How do Theosophists regard churches and religions?
Theosophy holds that all religions are expressions of humanity's effort to relate to one another, to the universe around us, and to the ultimate ground of Being. Particular religions differ from one another because they are expressions of that effort adapted to particular times, places, cultures, and needs. Theosophy is not itself a religion, although it is religious, in being concerned with humanity's effort to relate to ultimate values. In recognition of the value of religious practice and devotion as vehicles for self-transformation, Theosophy recommends, as Annie Besant exhorted, that one should “live one’s religion, not leave it.” Individual Theosophists profess various of the world's religions—Christian, Jewish, Moslem, Zoroastrian, Hindu, Buddhist, among others. Some have no religious affiliation. The Society itself is an expression of the belief that human beings, however diverse their backgrounds, can communicate and cooperate. As such, the Society provides an ideal platform for interfaith dialogue and mutual respect.
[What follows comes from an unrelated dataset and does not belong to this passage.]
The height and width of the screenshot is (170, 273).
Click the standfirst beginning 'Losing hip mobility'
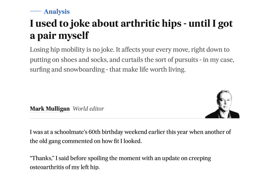132,60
What is the message of Theosophy today?
The problems humanity faces—war, overpopulation, exploitation, prejudice, oppression, greed, hate—are just the symptoms of a disease. We need to treat the symptoms, but to cure the disease, we need to eliminate its cause. The cause of the disease is ignorance of some basic truths. First, that we are not unconnected, independent beings whose particular welfare can be achieved at the expense of the general good. The cure for this is the recognition that we are all one with each other, and ultimately with all life in the universe.
Despite the superficial cultural and genetic differences that divide humanity, we are remarkably homogeneous. Biologically, we are a single human gene pool, with only minor local variations. Psychologically, we all experience pleasure and pain, hope and fear, and are looking to be happy. Intellectually, we have the same curiosity about our place in the universe and the same power to discover truth.
However, in order to really feel this, we have to realize a second truth: that we are not essentially our physical or psychological make up, but a spiritual Self that is beyond any limitation and separation. As long as we are identified with our personalities, it will be difficult to feel that we are all united, because our lower mind can only perceive separation. It is only as we realize more and more our spiritual nature that we can feel part and parcel of the totality of existence. And as the feeling of unity with all other human beings, with all other life forms, begins to be a dominant factor in our lives, we will realize that we cannot either harm or help another without harming or helping ourselves.
To know this is to be healthy in body, whole in mind, and holy in spirit. That ideal is expressed in the following words, known as the "Universal Invocation," written by Annie Besant, the second President of the Theosophical Society:
O hidden Life, vibrant in every atom,
O hidden Light, shining in every creature,
O hidden Love, embracing all in oneness,
May all who feel themselves as one with thee
Know they are therefore one with every other.